One of the great things about walking, whether it’s in my neighbourhood (maybe especially in my neighbourhood), elsewhere in the city, or just out in the country on a trail, is that you continually see little scenes that register mentally but somewhat unconsciously as I wander along.
You can be in a kind of tuned out zone, just walking and not really aware of what’s happening around you, and then some little detail will catch your eye or your ear. These little scenes fascinate me. Shakespeare said that all the world’s a stage, so I think of these as life’s little paragraph plays upon that stage, unconnected on one level and yet part of the world-weave that includes each of us.
I keep meaning to write down these scenes as the impressions register, but it’s a pain to type them into my phone as I walk and when I get home I’ve often forgotten them. Occasionally, something will jog that hidden memory, and over the past few months I’ve been collecting these little postcards until I had enough for a post. Et voila.
I overhear a woman as she gets out of her car and goes into her house, keys jangling as she gestures with one hand while talking into a phone held with the other: “I told you, that’s too much”. And I wonder, what is too much?
A squirrel runs down a tree to the edge of the road, and hesitates, hesitates, hesitates, and then dashes part-way across, sees me coming, stops, turns, turns about again, hesitates, and then sprints the rest of the way to climb a tree, spiralling so that it says hidden from me as I pass. Do bold squirrels live longer, or is it the cautious ones?

▸ Extracted material:
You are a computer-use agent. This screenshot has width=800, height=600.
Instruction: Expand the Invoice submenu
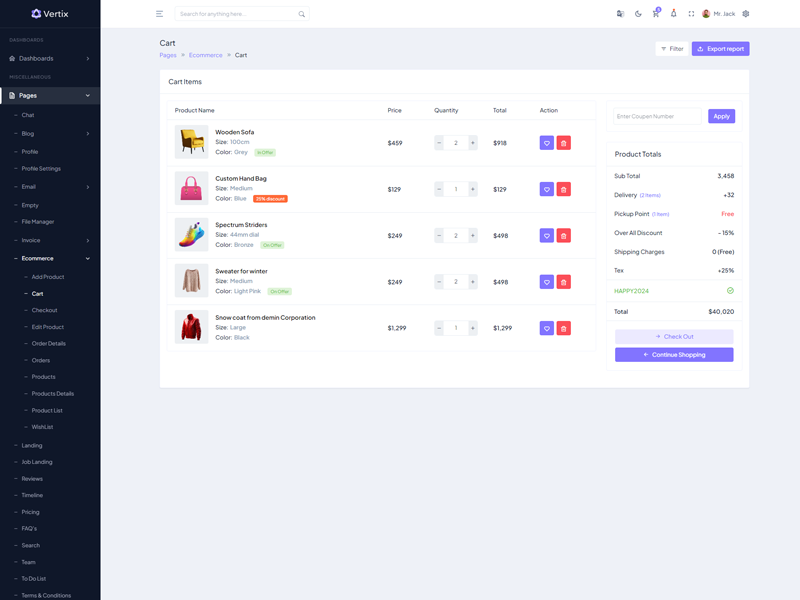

---

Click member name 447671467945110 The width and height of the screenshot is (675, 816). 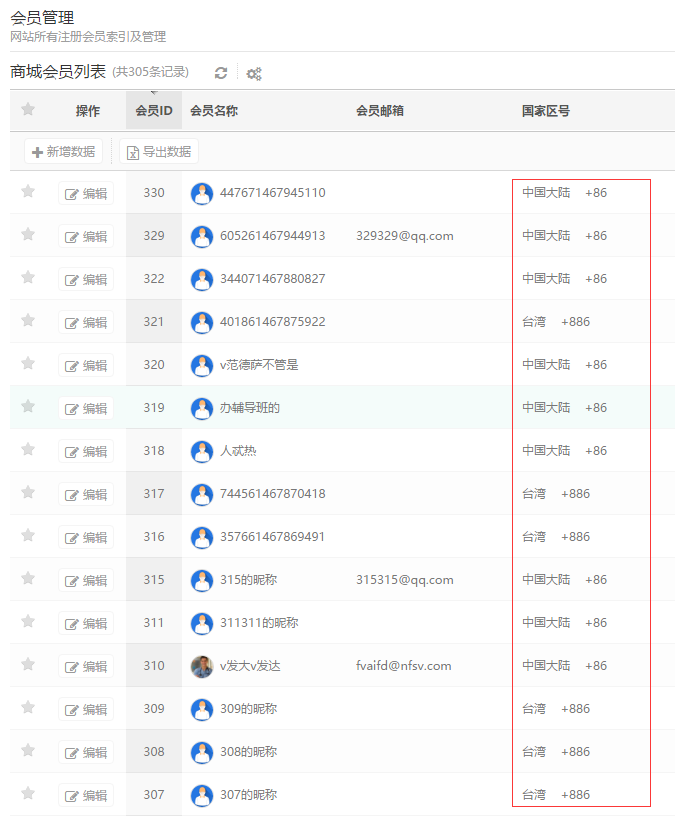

▸ Problem to solve: Can you continue the essay on little scenes noticed while walking, picking up after its last sentence?

▸ Task answer:
I’m walking by the lake, in winter, and there is a thin skim of ice just formed along the shore. As a light breeze disturbs it there is a faint crunch as the ice breaks up, and an almost imperceptible squeak.
I walk past a magnificent magnolia in bloom, just as a gust of wind cascades pink flowers across the sidewalk. Spring snow.
A woman pushing a stroller walks past, oblivious to me and to the child as she talks into her phone, and the child looks over at me and smiles, unnoticed by its mother.
A little guy riding his bike with his mom says “I’m sooooo tired” as he passes me, in just the tone that brings the image of our 3 year old instantly to mind.
On a little side street, 3 gardeners in a row are lined up like life-size gnomes with their colourful gloves and hats, each kneeling and digging amidst their early spring flowers and each oblivious of one another, and of me as I pass.
On side streets all round my neighbourhood there are little monuments, signs, and tokens. COVID-19 has people hunkering down, and at the same time looking up for once, to see the many people who work day in and day out to do the little things – stock grocery store shelves, clean hospitals, prepare and deliver food. I think, when this is over, will new-normal mean old-normal for the cleaners and the shelf-stockers – out of sight and out of mind?
I’m walking on one of the first nearly hot days of late spring and a young woman jogs past – early 20’s perhaps. I see the literal bloom of youth on her cheeks, long legs and easy grace, and think to myself, youth is beautiful. Can I appreciate that she’s gorgeous, purely on an aesthetic basis, now that I’m old enough to be more than her father? (Don’t say grandfather!) Like the girl from Ipanema, she doesn’t see me. And then the moment passes – steady on Nabokov, I think. Don’t get purvy.
Walking in Glendon Woods, my mind goes back to when I attended the school and walked these same paths. There are new leaves and shoots all around me, and the only sound is the West Don River mingling with the birds. It’s warm but not hot, earth-rich scented. There’s no one around. I could be alone in a forest 1000 km from here. Where did 40 years go?